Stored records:

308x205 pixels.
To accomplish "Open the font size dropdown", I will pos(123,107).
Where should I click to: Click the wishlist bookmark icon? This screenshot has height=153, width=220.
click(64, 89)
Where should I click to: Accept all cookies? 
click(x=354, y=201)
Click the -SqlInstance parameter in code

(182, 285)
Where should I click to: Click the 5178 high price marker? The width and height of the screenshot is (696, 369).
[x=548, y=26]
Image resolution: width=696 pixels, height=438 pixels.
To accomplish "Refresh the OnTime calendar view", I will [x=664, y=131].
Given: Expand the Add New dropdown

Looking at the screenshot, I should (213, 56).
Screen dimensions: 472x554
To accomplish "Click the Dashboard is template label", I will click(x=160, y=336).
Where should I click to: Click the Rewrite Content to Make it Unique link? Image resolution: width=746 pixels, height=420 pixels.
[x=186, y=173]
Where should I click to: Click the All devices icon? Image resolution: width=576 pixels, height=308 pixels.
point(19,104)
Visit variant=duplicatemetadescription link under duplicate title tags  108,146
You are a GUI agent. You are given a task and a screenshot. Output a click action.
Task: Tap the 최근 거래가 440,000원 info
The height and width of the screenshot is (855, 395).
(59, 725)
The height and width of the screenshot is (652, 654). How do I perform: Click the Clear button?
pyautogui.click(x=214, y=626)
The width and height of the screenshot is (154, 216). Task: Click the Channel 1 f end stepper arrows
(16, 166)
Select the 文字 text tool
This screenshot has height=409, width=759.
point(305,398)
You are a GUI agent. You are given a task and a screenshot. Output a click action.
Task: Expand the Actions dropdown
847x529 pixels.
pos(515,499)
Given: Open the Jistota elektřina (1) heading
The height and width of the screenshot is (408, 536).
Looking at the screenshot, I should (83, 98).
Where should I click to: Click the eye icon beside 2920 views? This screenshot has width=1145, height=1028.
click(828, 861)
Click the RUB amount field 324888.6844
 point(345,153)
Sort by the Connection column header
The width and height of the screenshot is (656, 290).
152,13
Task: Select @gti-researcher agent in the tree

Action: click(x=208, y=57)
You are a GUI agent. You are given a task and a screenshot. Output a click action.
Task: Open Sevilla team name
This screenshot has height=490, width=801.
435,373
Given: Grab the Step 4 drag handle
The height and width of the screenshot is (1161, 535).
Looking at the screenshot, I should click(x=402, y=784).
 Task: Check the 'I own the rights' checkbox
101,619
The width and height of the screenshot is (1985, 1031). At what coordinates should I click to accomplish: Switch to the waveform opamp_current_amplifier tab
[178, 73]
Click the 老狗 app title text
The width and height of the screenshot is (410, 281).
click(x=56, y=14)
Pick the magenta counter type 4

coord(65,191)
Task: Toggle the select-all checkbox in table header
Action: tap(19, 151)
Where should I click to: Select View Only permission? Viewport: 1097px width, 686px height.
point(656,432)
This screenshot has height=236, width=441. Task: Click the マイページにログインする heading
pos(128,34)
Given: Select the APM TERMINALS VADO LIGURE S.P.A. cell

Exercise brief:
Copy all of the data above word for word, with every line kept as it is.

Worked answer:
308x205 pixels.
To accomplish "Open the font size dropdown", I will pos(123,107).
Where should I click to: Click the wishlist bookmark icon? This screenshot has height=153, width=220.
click(64, 89)
Where should I click to: Accept all cookies? 
click(x=354, y=201)
Click the -SqlInstance parameter in code

(182, 285)
Where should I click to: Click the 5178 high price marker? The width and height of the screenshot is (696, 369).
[x=548, y=26]
Image resolution: width=696 pixels, height=438 pixels.
To accomplish "Refresh the OnTime calendar view", I will [x=664, y=131].
Given: Expand the Add New dropdown

Looking at the screenshot, I should (213, 56).
Screen dimensions: 472x554
To accomplish "Click the Dashboard is template label", I will click(x=160, y=336).
Where should I click to: Click the Rewrite Content to Make it Unique link? Image resolution: width=746 pixels, height=420 pixels.
[x=186, y=173]
Where should I click to: Click the All devices icon? Image resolution: width=576 pixels, height=308 pixels.
point(19,104)
Visit variant=duplicatemetadescription link under duplicate title tags  108,146
You are a GUI agent. You are given a task and a screenshot. Output a click action.
Task: Tap the 최근 거래가 440,000원 info
The height and width of the screenshot is (855, 395).
(59, 725)
The height and width of the screenshot is (652, 654). How do I perform: Click the Clear button?
pyautogui.click(x=214, y=626)
The width and height of the screenshot is (154, 216). Task: Click the Channel 1 f end stepper arrows
(16, 166)
Select the 文字 text tool
This screenshot has height=409, width=759.
point(305,398)
You are a GUI agent. You are given a task and a screenshot. Output a click action.
Task: Expand the Actions dropdown
847x529 pixels.
pos(515,499)
Given: Open the Jistota elektřina (1) heading
The height and width of the screenshot is (408, 536).
Looking at the screenshot, I should (83, 98).
Where should I click to: Click the eye icon beside 2920 views? This screenshot has width=1145, height=1028.
click(828, 861)
Click the RUB amount field 324888.6844
 point(345,153)
Sort by the Connection column header
The width and height of the screenshot is (656, 290).
152,13
Task: Select @gti-researcher agent in the tree

Action: click(x=208, y=57)
You are a GUI agent. You are given a task and a screenshot. Output a click action.
Task: Open Sevilla team name
This screenshot has height=490, width=801.
435,373
Given: Grab the Step 4 drag handle
The height and width of the screenshot is (1161, 535).
Looking at the screenshot, I should click(x=402, y=784).
 Task: Check the 'I own the rights' checkbox
101,619
The width and height of the screenshot is (1985, 1031). At what coordinates should I click to accomplish: Switch to the waveform opamp_current_amplifier tab
[178, 73]
Click the 老狗 app title text
The width and height of the screenshot is (410, 281).
click(x=56, y=14)
Pick the magenta counter type 4

coord(65,191)
Task: Toggle the select-all checkbox in table header
Action: tap(19, 151)
Where should I click to: Select View Only permission? Viewport: 1097px width, 686px height.
point(656,432)
This screenshot has height=236, width=441. Task: Click the マイページにログインする heading
pos(128,34)
Given: Select the APM TERMINALS VADO LIGURE S.P.A. cell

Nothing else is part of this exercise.